Magic-angle graphene reveals a host of new states

04 Nov 2019 Isabelle Dumé
Twisted bilayer graphene
Twisted bilayer graphene and the zoo of different states of matter discovered in this work. © ICFO/ F. Vialla

Last year, researchers at MIT lead by Pablo Jarillo-Herrero observed superconductivity in a pair of graphene layers engineered to be slightly misaligned. Now, a team at the ICFO in Barcelona, Spain, says it has seen a host of additional correlated states in the same “magic angle” system, providing a much more detailed view of how twisted bilayer graphene behaves and opening up new ways of studying strongly-correlated physics.

According to Dmitri Efetov, the study’s lead author, magic-angle twisted bilayer graphene represents a simple system in which to investigate novel phenomena that arise due to interactions between electrons in a material. The electron density in this platform can be tuned by applying an electric field, which allows the strength of the electron-electron interactions to be varied. It also allows the material to be tuned between different phases – for example, between the superconductor and the correlated state. Being able to do this could shed light on the underlying mechanisms at play in superconductors – especially high-temperature ones based on cuprates, for which a fundamental understanding is still lacking.

To create their testbed, Efetov and colleagues followed the “tear and stack” method previously developed by Emanuel Tutuc and colleagues at the University of Texas. The researchers stacked two sheets of atomic-thick carbon (graphene) on top of each other with a small angle misalignment. When the misalignment reached an angle of exactly 1.1° — the theoretically predicted “magic angle” — the MIT researchers found that the material became a superconductor (that is, able to conduct electricity without resistance) at 1.7 K. The effect disappears at slightly larger or smaller twisting angles.

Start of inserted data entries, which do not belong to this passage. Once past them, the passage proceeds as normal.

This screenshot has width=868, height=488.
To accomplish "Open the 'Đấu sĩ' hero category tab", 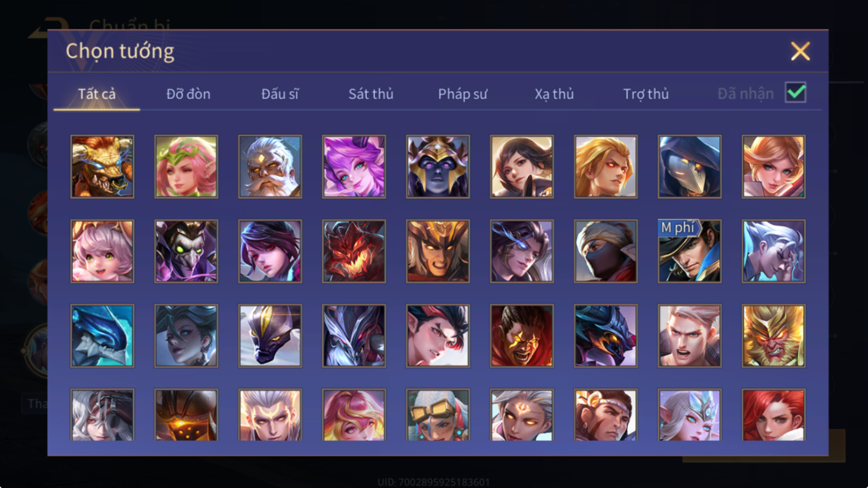I will [280, 94].
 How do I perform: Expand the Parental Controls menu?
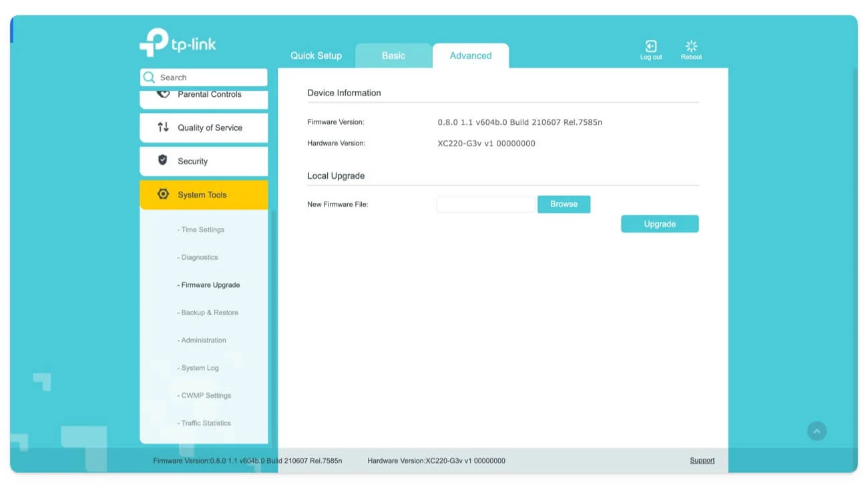(209, 95)
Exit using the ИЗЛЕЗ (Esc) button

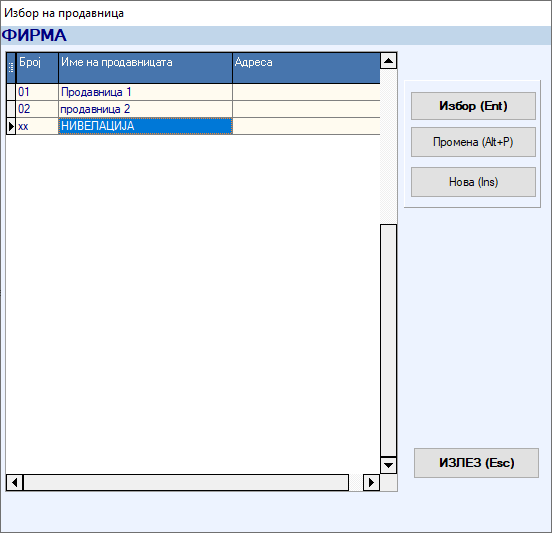476,463
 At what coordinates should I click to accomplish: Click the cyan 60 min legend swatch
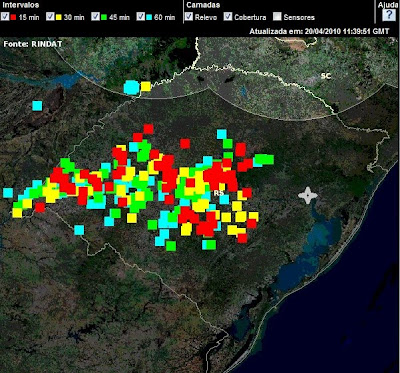[x=150, y=17]
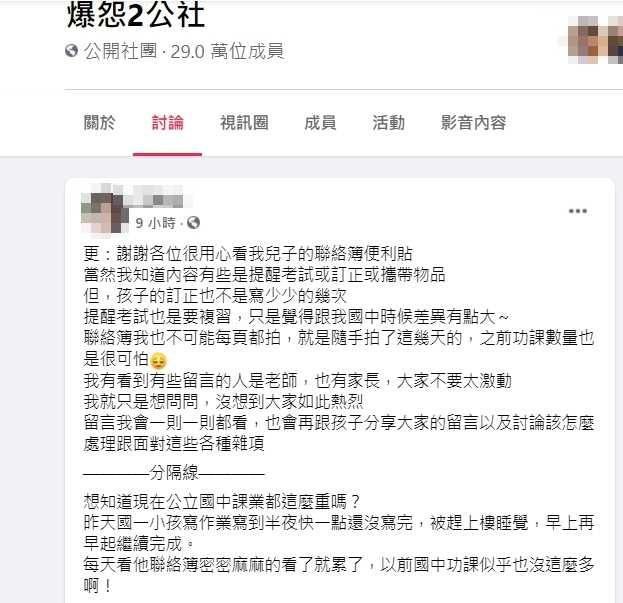Click the 爆怨2公社 group title
This screenshot has height=603, width=623.
136,15
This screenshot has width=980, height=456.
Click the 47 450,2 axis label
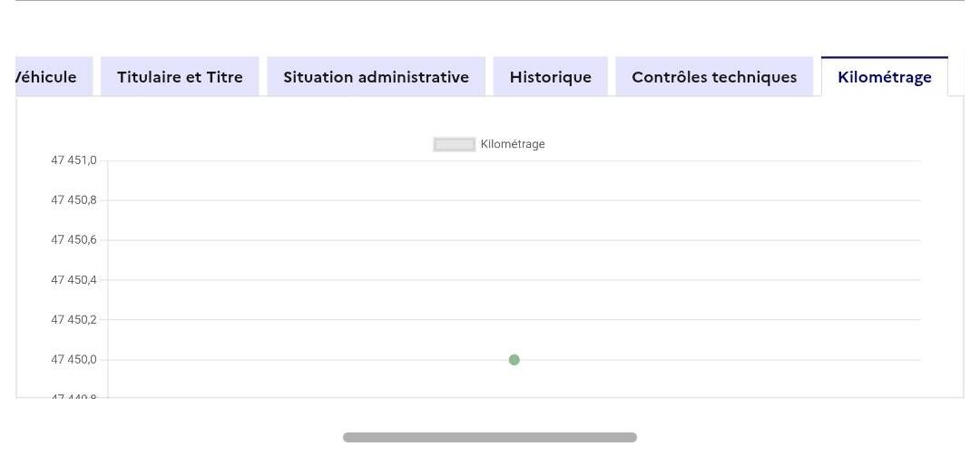[73, 320]
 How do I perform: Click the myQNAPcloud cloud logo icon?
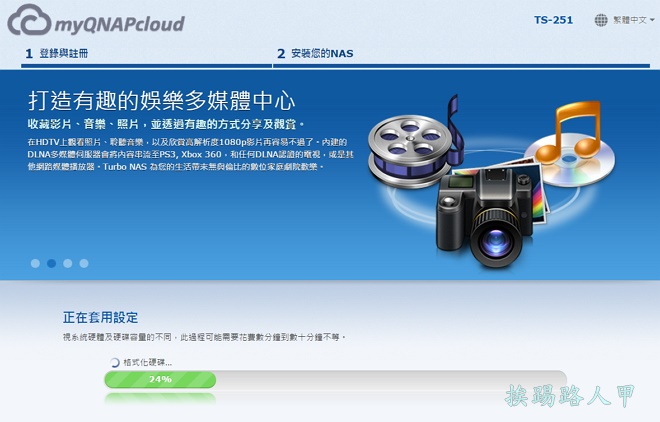29,19
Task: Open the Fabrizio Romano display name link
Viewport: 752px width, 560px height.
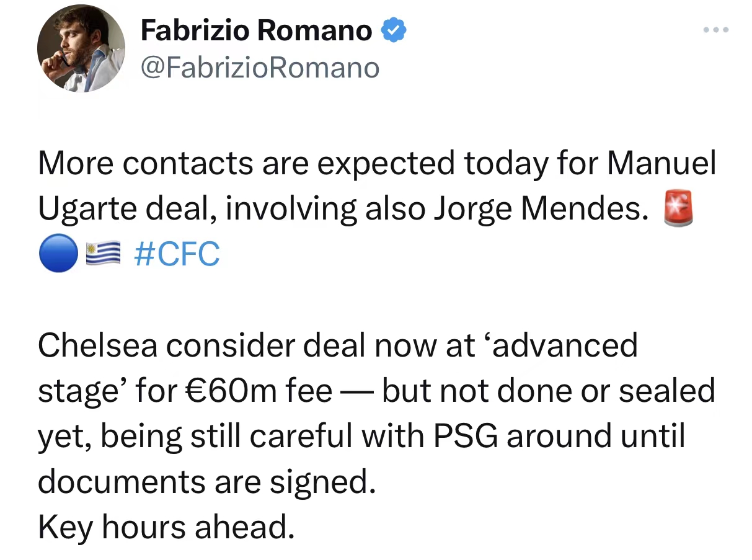Action: coord(256,30)
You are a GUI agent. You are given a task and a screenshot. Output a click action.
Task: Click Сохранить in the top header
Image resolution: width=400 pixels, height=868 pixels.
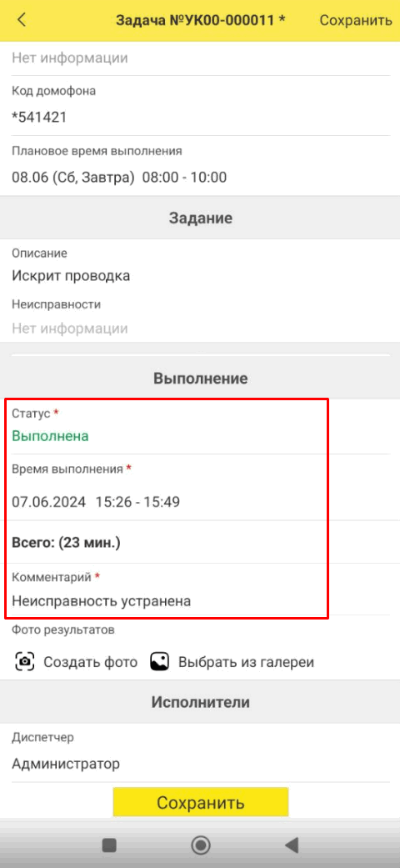click(x=356, y=21)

Fundamentally new approach to device engineering

The MIT result kick-started a flurry of activity in “twistronics”. In this fundamentally new approach to device engineering, the weak coupling between different layers of 2D materials (such as graphene) can be used to manipulate the materials’ electronic properties in ways that are impossible with more conventional structures, simply by varying the angle between the layers.

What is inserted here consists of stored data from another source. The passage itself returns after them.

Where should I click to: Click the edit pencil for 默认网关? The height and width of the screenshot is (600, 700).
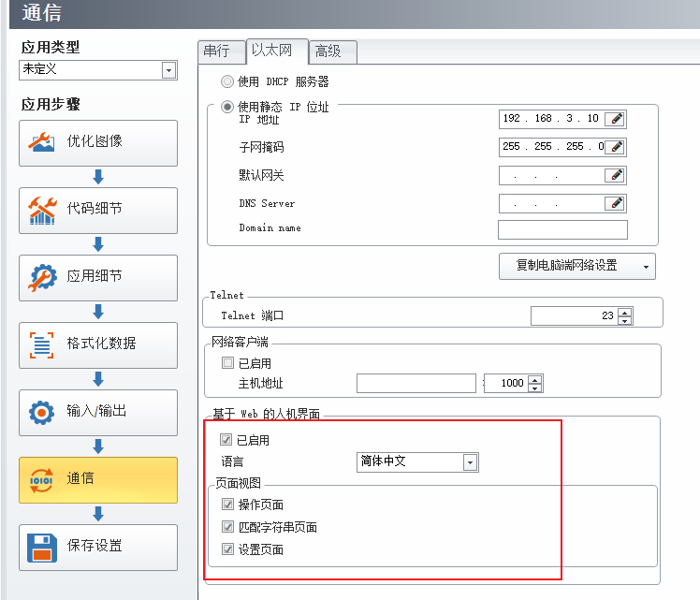[x=615, y=175]
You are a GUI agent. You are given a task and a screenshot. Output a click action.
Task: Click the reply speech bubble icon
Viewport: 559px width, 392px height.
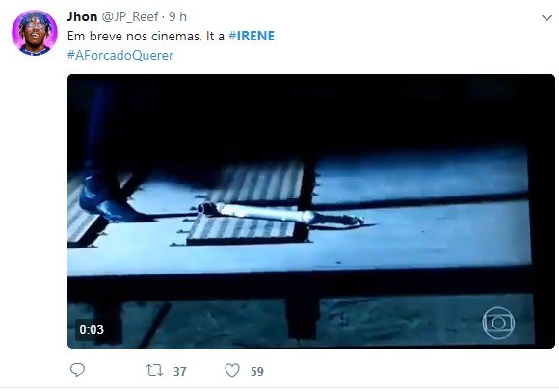click(77, 370)
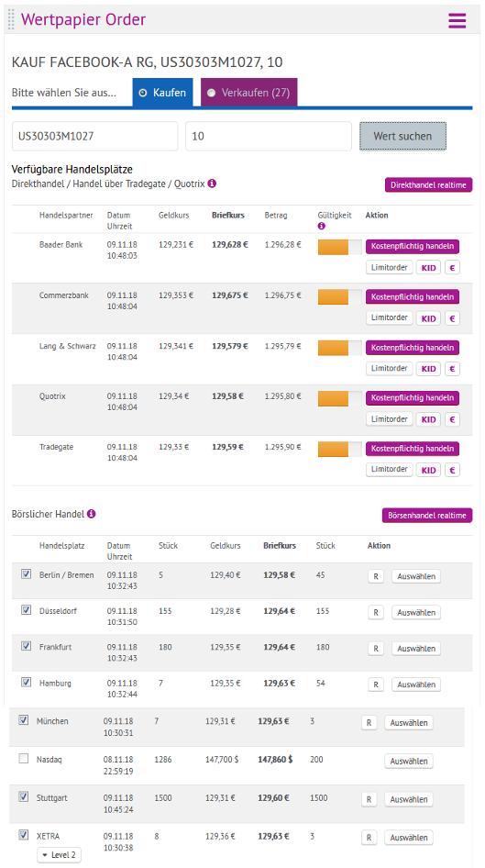Select the Kaufen tab

(162, 93)
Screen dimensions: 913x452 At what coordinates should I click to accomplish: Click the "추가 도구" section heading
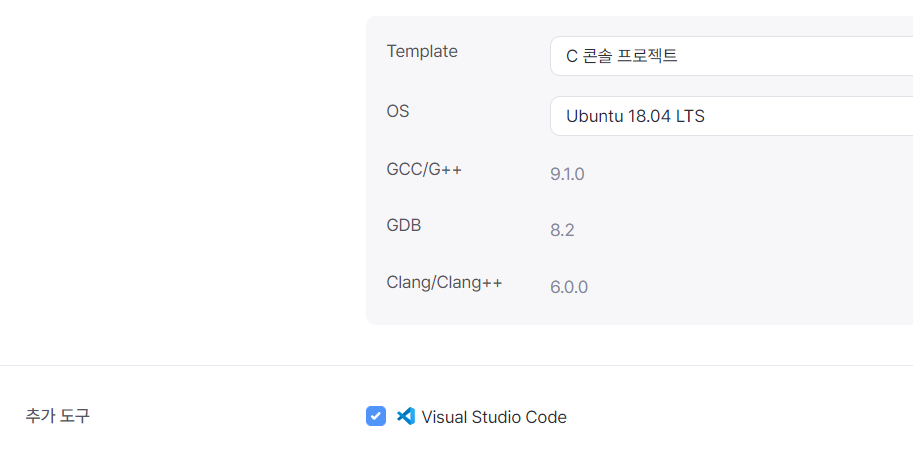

Xiaobo Lu and Dmitri Efetov

The crystal structure of a single layer of graphene can be described as a simple repetition of carbon atoms, which is known as its unit cell. When two graphene layers are stacked on top of each other at a slight angle, they form a moiré pattern or “superlattice” in which the unit cell expands to a huge extent, as if the 2D crystal was artificially stretched 100 times in all directions. This stretching dramatically changes the material’s interactions and properties, and simply varying the angle between 2D material layers changes its electronic band structure. At small twists, the moiré graphene superlattices can even be switched from fully insulating to superconducting, as Jarillo-Herrero’s team discovered.

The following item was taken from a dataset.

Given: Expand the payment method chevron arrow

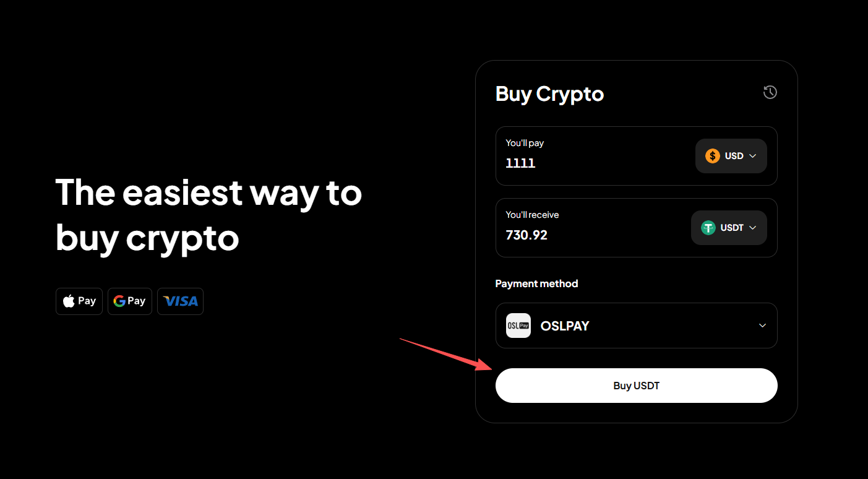Looking at the screenshot, I should pos(762,326).
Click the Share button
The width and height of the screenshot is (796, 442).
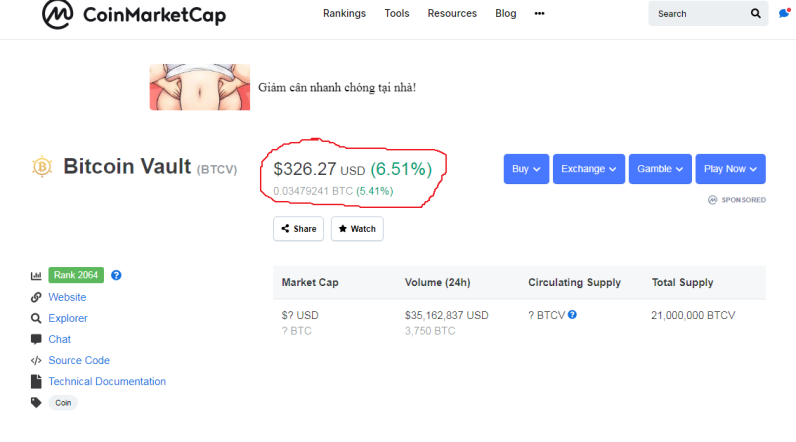tap(298, 229)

Improving material homogeneity

In the new work, Xiaobo Lu, a postdoctoral researcher in Efetovs’s group, improved the structural homogeneity of the bilayer twisted graphene by mechanically cleaning it to remove trapped impurities and release local strain between the layers.

When he subsequently changed the charge carrier density within a device made from the material by applying a varying voltage to it, he observed that the device could be tuned from behaving as a Chern insulator (a state where the material’s electron bands are all either filled or all empty, and for which the filled bands have a net total Berry curvature or Chern number) to a superconductor. It could also be made to form an exotic magnetic state in which magnetism arises because of orbital motion of the electron rather than (as in typical ferromagnets) the electron spin. Such a state, Lu says, has never been seen before.

Competition between many novel states

Lu explains that magic-angle bilayer graphene seems to be competing between many novel states. “By tuning the carrier density within the lowest two flat moiré bands, it alternately shows correlated states and superconductivity, together with exotic magnetism and band topology.”

The researchers say that the different states they observed are very sensitive to the quality of device. However, they do not fully understand why the material behaves this way. “For the time being, we only know that all the correlated states come from the electron-electron interaction,” Lu says. “Their ground states and the interaction mechanisms between these quantum phases remains a mystery for now.”

Another “astounding” finding according to Lu is that the device enters a superconducting state at the lowest carrier densities ever reported for any superconductor, Lu says.  This result may have implications for applications such as quantum sensing, since it makes the material more sensitive to most kinds of radiation. The team have already tried to integrate magic-angle bilayer graphene into single photon detectors to make devices that might be employed in quantum imaging, bio-photonics and encryption systems, to name just three examples.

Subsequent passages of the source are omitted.